RDFTableConversion.MDS_DF User Guide

MatDatSciDf

The MatDatSciDf class is a semantic wrapper for Pandas DataFrames. It ensures that data is structurally valid, ontologically mapped, and attributed to a verified researcher (ORCID) before transformation into Linked Data (RDF).

Core Architecture

An instance of MatDatSciDf manages three synchronized components: 1. Measurement Data: A cleaned Pandas DataFrame. 2. Metadata Graph: An RDFLib Graph and JSON-LD template synchronized via the metadata_obj. 3. Semantic Relations: A mapping of inter-column links via the data_relations manager.

Initialization & Metadata Ingestion

You can initialize the firewall with a standard DataFrame. If your CSV includes the optional 3-row header (Type, Unit, Study Stage), the tracker can ingest them automatically.

import pandas as pd
from FAIRLinked import MatDatSciDf

df = pd.read_csv("experimental_data.csv")

# Initialize with researcher identity
mds_df = MatDatSciDf(
    df=df,
    orcid="0000-0001-2345-6789",
    df_name="PMMA_Indentation_Study",
    metadata_rows=True  # Isolates the first 3 rows as semantic headers
)

mds_df.view_metadata()

Validation and Relations

Before export, use the firewall to audit alignment and define internal links.

# 1. Audit alignment between data and definitions
mds_df.validate_metadata()

# 2. Link columns (e.g., connect Hardness to a specific Sample)
relations = {
    "is about": [("Hardness (GPa)", "Sample_ID")],
    "mds:measuredBy": [("Hardness (GPa)", "Vickers_Indenter")]
}
mds_df.add_relations(relations)

Serialization (Export/Import)

# Bulk Export: Aggregate all rows into one master JSON-LD
mds_df.serialize_bulk(output_path="outputs/dataset.jsonld", license="MIT")

# Reconstruct: Restore a MatDatSciDf object from a directory of RDF files
reconstructed = MatDatSciDf.from_rdf_dir(input_dir="records/", orcid="0000-0001-2345-6789")
MatDatSciDf API Summary

Method

Purpose

template_generator

Maps columns to ontology terms (fuzzy-match or header-parse).

validate_metadata

Audits alignment between DataFrame and JSON-LD template.

add_relations

Connects columns together via semantic predicates.

serialize_bulk

Converts the entire dataset into a master JSON-LD file.

save_mds_df

Saves “Semantic CSVs” or Parquet/Arrow files.

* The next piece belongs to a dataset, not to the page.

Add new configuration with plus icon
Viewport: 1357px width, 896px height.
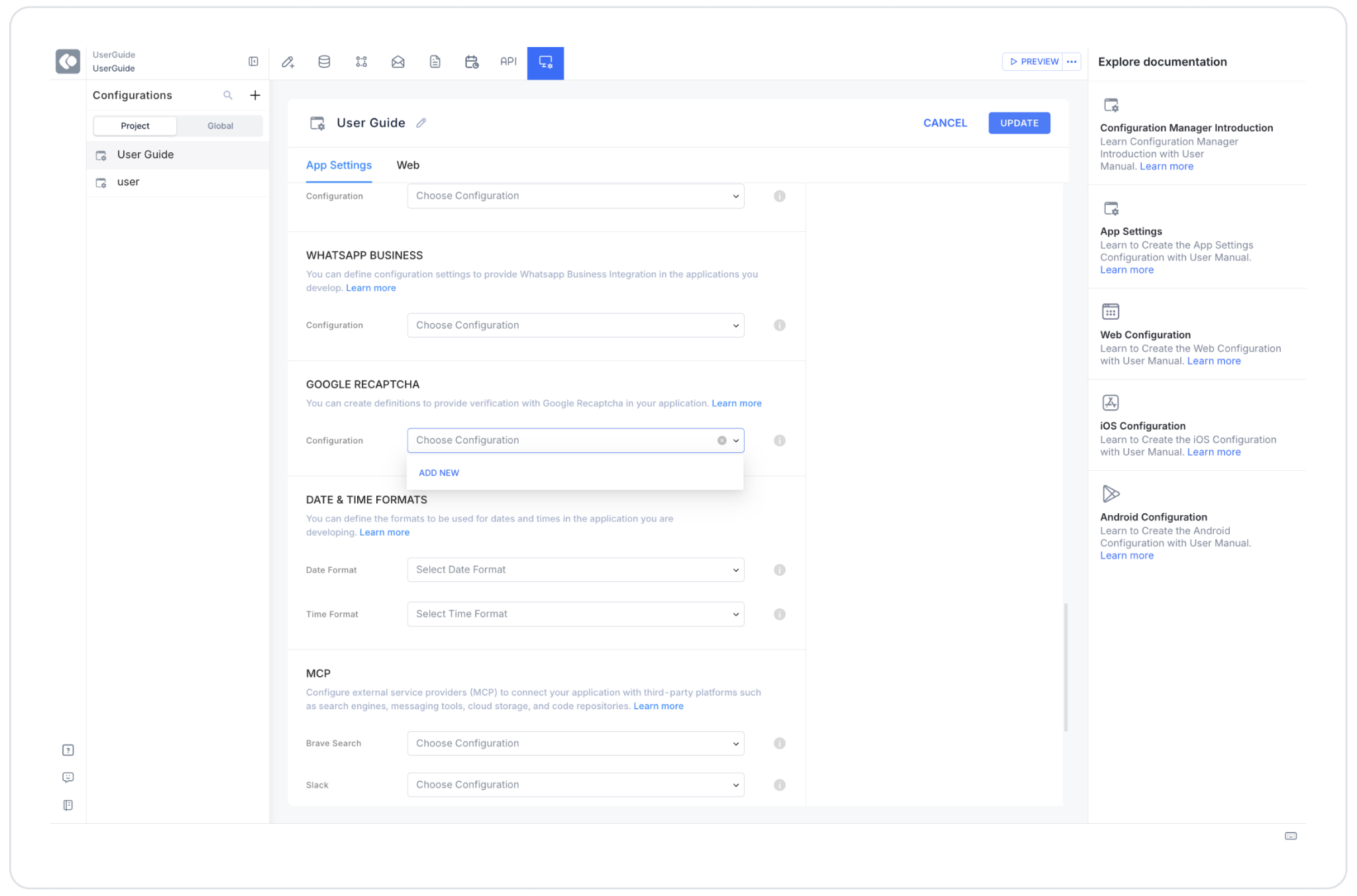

Analysis Provenance (Tracker & Group)

The Analysis Tracking system provides a transparent “paper trail” by capturing function arguments, return values, and OS-level file system events.

AnalysisTracker: Atomic Auditing

The AnalysisTracker monitors a specific analysis event, generating a unique UUID and identifying the agent via ORCID.

from FAIRLinked import AnalysisTracker

tracker = AnalysisTracker(proj_name="Hardness_Fit", home_path="./results")

@tracker.track
def calculate_modulus(load, depth):
    return (load / depth) * 0.75

# The function now logs all I/O and active file handles automatically
calculate_modulus(10.5, 0.02)

AnalysisGroup: Batch Orchestration

For parameter sweeps or iterative processing, AnalysisGroup aggregates multiple runs into a unified dataset.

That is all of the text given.